— Вполне возможно, что он ни в чем не виноват. Значит, вам неизвестно, что произошло в «Местечке Крира»?
— Верно, меня там не было, но там не было и Гендерсона, и само его отсутствие вызывает мое беспокойство. Моя оценка происшедшего: Холмса заманили в ловушку, чтобы обвинить в преступлении и таким образом положить конец его расследованию.
— Но что это за «Дом шелка»? Что за тайна такая, которую нужно сохранить любыми средствами?
— Не знаю.
Лестрейд покачал головой.
— Я, доктор Ватсон, человек практический и скажу, что вы уж слишком далеко забрались от исходной точки, когда был найден покойник в гостиничном номере. Как мы знаем, человека этого звали Килан О′Донахью, это первостатейный бандит и грабитель банков из Бостона, приехал в Англию, чтобы отомстить галеристу из Уимблдона, господину Карстерсу. Какая связь между ним и смертью двух детей, белой ленточкой, таинственным Гендерсоном и всем прочим?
— Именно это и пытался выяснить Холмс. Я могу его увидеть?
— Делом занимается Гарриман, и пока Холмсу не предъявят официальное обвинение, поговорить с ним не удастся. Сегодня во второй половине дня его повезут в полицейский суд.
— Мы должны быть там.
— Разумеется. Вы понимаете, доктор Ватсон, что на этом этапе свидетелей защиты вызывать не будут, но я все равно постараюсь обелить его и дать ему положительную характеристику.
— Они будут держать его на Бау-стрит?
— Пока да, но если судья решит, что основания заводить дело есть — а в таком решении я не сомневаюсь, — Холмса переведут в тюрьму.
— В какую?
— Не могу сказать, доктор Ватсон, но сделаю все, что в моих силах, чтобы ему помочь. Может, и у вас есть к кому обратиться за помощью? Такие господа, как вы, должны иметь влиятельных друзей, тем более что многие дела, к которым вы имели отношение, были весьма деликатны по своей природе. Может быть, среди клиентов господина Холмса есть кто-то, к кому можно обратиться в трудную минуту?
Мне тут же пришел в голову Майкрофт. В своем рассказе я по понятным причинам его не упомянул, но думал о нем еще до того, как Лестрейд начал говорить. Согласится ли он встретиться со мной? Он ведь предупредил брата в этой самой комнате и ясно дал понять: если тот оставит без внимания его предупреждение, быть полезным он не сможет. Но для себя я все равно решил наведаться в клуб «Диоген» снова, как только представится возможность. Но придется подождать решения полицейского суда. Лестрейд поднялся.

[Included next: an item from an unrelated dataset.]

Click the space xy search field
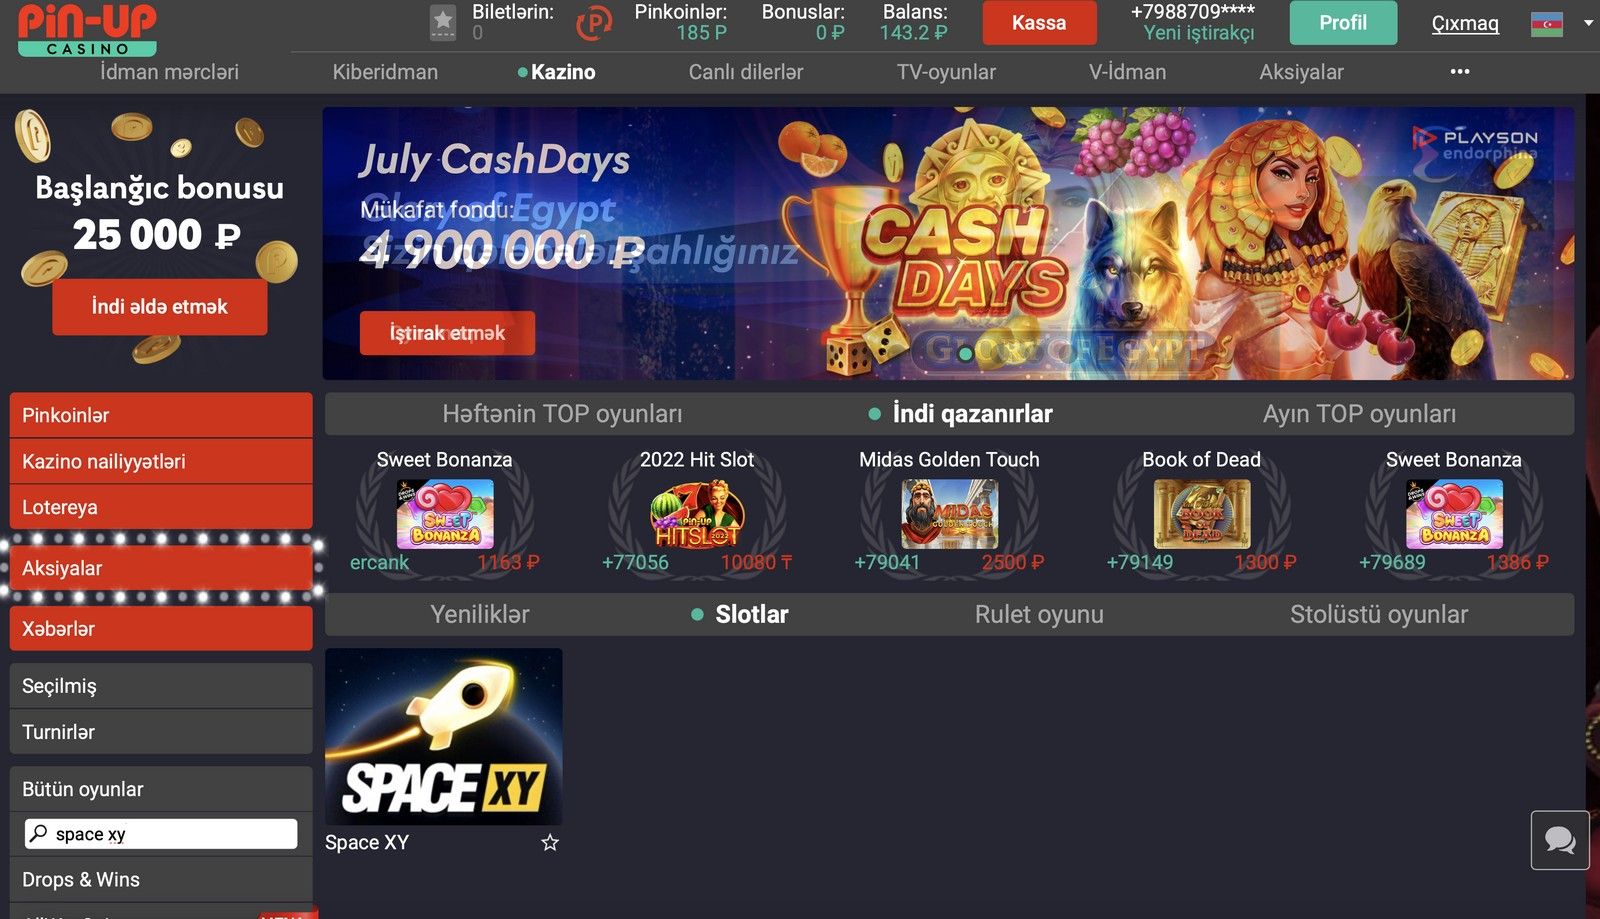This screenshot has width=1600, height=919. (161, 834)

— Я заеду за вами в два часа, — сказал он.
— Спасибо, Лестрейд.
— Пока благодарить не за что, доктор Ватсон. Возможно, я ничем не смогу помочь. Ведь дело-то с виду — проще не бывает. — Я вспомнил, что вчера инспектор Гарриман сказал мне примерно это же. — Гарриман хочет отдать Холмса под суд за убийство, и, мне кажется, готовиться надо к худшему.
ГЛАВА ДВЕНАДЦАТАЯ
Улики по делу
Бывать в полицейском суде мне раньше не доводилось, но когда я в обществе Лестрейда приближался к этому солидному и даже суровому зданию на Бау-стрит, меня не отпускало странное ощущение, будто все это мне знакомо, вызвали меня сюда абсолютно правильно, иначе не могло и быть. Видимо, мое состояние отражалось на моем лице, потому что Лестрейд смотрел на меня с тоскливой улыбкой.
— Не ожидали, что окажетесь в таком месте, доктор Ватсон?
Я ответил, что он просто прочитал мои мысли.
— Подумайте о том, сколько народу прошло этим путем благодаря вам — вам с господином Холмсом, разумеется.
Он был совершенно прав. Здесь завершался процесс, который мы так часто начинали, отсюда дорога вела уже к Центральному уголовному суду, а порой и к виселице. Сейчас моя писательская карьера подошла к концу, и в голову порой приходит любопытная мысль: все мои записки до единой завершались разоблачением или арестом негодяев. А что же дальше? Я почти всегда полагал, что их дальнейшая судьба моим читателям неинтересна… Я списывал их со счетов, будто они для того и родились, чтобы причинить кому-то вред, но вот их преступления раскрыты — и они переставали быть людьми с бьющимся сердцем и надломленной душой. Я никогда не задумывался над тем, какие страх и боль охватывают этих людей, когда они проходят через эти створчатые двери, идут по мрачным коридорам. Проливал ли кто-нибудь из них слезы раскаяния, молился ли за спасение души? Боролся ли до конца или сдавался на милость судьбы? Меня это не беспокоило. Мое повествование текло по другому руслу.